CONJUNTO DE EXERCÍCIOS —
1: No texto sobre o mercado de trabalho, que profissão é atribuída a João Cerejeira?
2: Prossiga o texto sobre o mercado de trabalho a partir do ponto em que termina.

TEXTO FORNECIDO —
--*--

O que fazer para evitar o pior?

Questionada sobre o que deve ser feito para evitar o pior cenário no mercado de trabalho em Portugal, Nádia Simões considera que “as políticas que o Governo tem tomado têm dado uma contribuição importante para suster o aumento do desemprego”. Ainda assim, julga que “essas medidas são difíceis de manter num período significativo de tempo” e “os problemas no mercado de trabalho carecem de intervenções de médio/longo prazo, muito diretamente relacionadas com o sistema de educação para jovens e adultos”. Ou seja, destaca a necessidade de “apostas estratégicas, pois são aquelas que permitem que as pessoas sejam menos afetadas por recessões como esta e tenham maior capacidade para se ajustar no mercado de trabalho”. Entre o que deve ser levado a cabo, elenca o “investimento em qualificações, em conhecimentos atualizados, pois estes são um ativo imaterial que proporciona capacidade para ultrapassar períodos mais adversos”.

De igual modo, Renato Miguel do Carmo identifica dois horizontes temporais de atuação, com o mais imediato a corresponder “ao conjunto de medidas acionadas pelo Governo, designadamente, o recurso ao lay-off simplificado ou à implementação do pacote de apoios para acudir as situações urgentes relacionadas com o desemprego, a perda de atividade e/ou de rendimento”. Porém, e fazendo coro com João Cerejeira, o sociólogo frisa que “apesar do conjunto destas políticas estar a ser importante para conter e atenuar os impactos da crise, torna-se, no entanto, necessário contemplar respostas mais adequadas que abranjam os casos de maior precariedade e que não são enquadrados pelos apoios habituais, como o trabalhado independente mais intermitente ou o trabalho informal”. “No horizonte de médio e longo prazo é fundamental implementar uma estratégia nacional que alie ao desenvolvimento e ao crescimento económico a promoção da qualidade e da proteção do emprego”, defende, pois “não é possível construirmos uma economia sustentável se esta continuar a assentar largamente na precariedade laboral e a depender dos baixos salários”.

Também João Cerejeira entende que talvez esta seja uma oportunidade para “repensar o sistema de apoio social, porque a forma tradicional deixa muitas coisas em aberto e continua a ter custos elevados”. Especificamente, o economista critica a opção “muito frequente em Portugal” de se “fazerem muitos programas, mas com dotações financeiras ridículas e de acesso burocrático difícil”, pelo que “seria melhor ter menos apoios e mais simples”, em lugar de “diversos programas muito fragmentados, setoriais, que não olham à situação global da pessoa”.

--*--

REGISTOS FORNECIDOS —
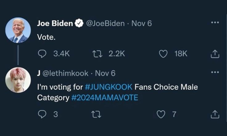Like Joe Biden's Vote tweet
Viewport: 227px width, 136px height.
[x=163, y=54]
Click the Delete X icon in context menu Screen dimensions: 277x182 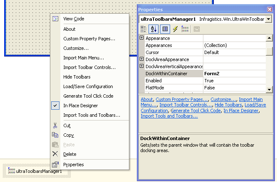click(x=55, y=154)
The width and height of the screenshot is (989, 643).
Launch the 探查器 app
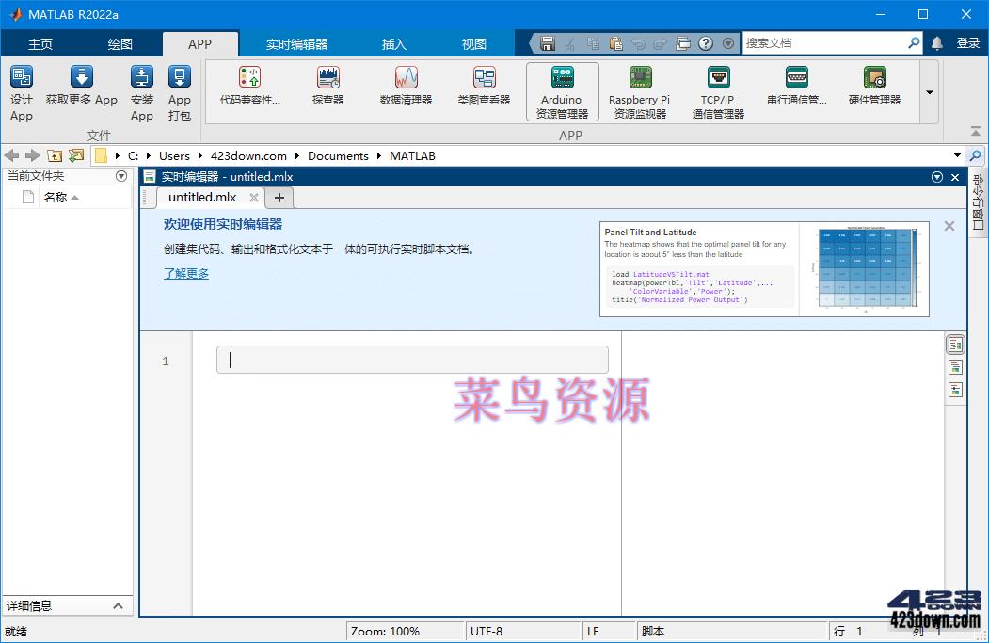[329, 90]
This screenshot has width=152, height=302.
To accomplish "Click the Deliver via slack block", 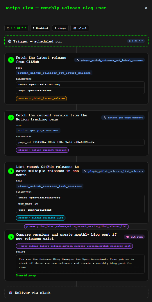I will pos(76,293).
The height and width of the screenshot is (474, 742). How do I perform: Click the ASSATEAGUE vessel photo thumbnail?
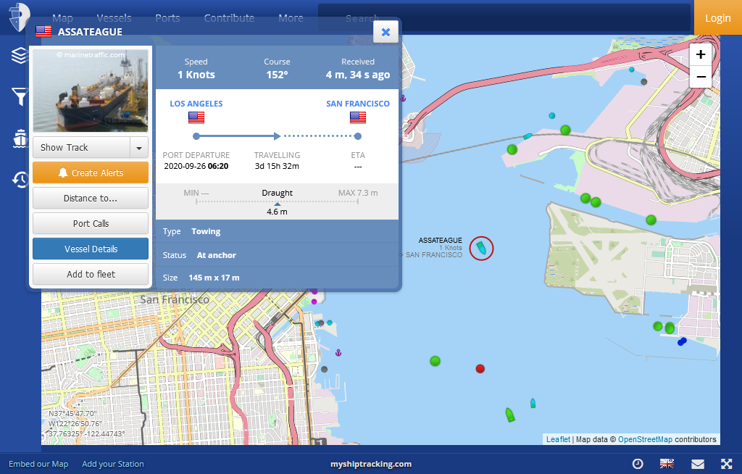coord(91,90)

--*--

RESPOSTAS ABAIXO —
1: É apresentado como economista.

2:
Emigrar, agora, não é uma saída

Tendo em conta que esta é uma crise mundial – tal como a epidemia de Covid-19 – nem sequer é possível equacionar a emigração como solução. João Cerejeira aponta isso mesmo, lembrando que “também há desemprego e mão de obra disponível nos países que são destinos habituais da nossa emigração”.

Renato Miguel do Carmo reforça a ideia, apontando conclusões de um estudo desenvolvido no âmbito do Observatório das Desigualdades, para o qual foram entrevistados jovens qualificados que emigraram ou equacionaram a possibilidade de emigrar como uma via para sair do ciclo de precariedade laboral e de baixos salários em que se encontravam durante a recessão anterior. “Nesse sentido, a emigração era muitas vezes encarada como uma potencial alternativa, independentemente de ser mais ou menos desejada”, sustenta. Todavia, “uma das excecionalidades desta crise provocada pelo impacto da pandemia é que, pelo menos nos próximos meses, a emigração tornou-se numa quase impossibilidade, já que, por um lado, praticamente todas as economias estão a passar por processos difíceis e complicados dos quais demorarão algum tempo a recuperar e, por outro lado, verifica-se que a mobilidade e as ligações entre países está, por enquanto, muito condicionada”. Também por isto, o sociólogo reforça a “perceção de vulnerabilidade entre aqueles que já estão a sofrer os impactos da crise, no sentido em que as suas possibilidades e as alternativas são ainda mais reduzidas e limitadas do que anteriormente”.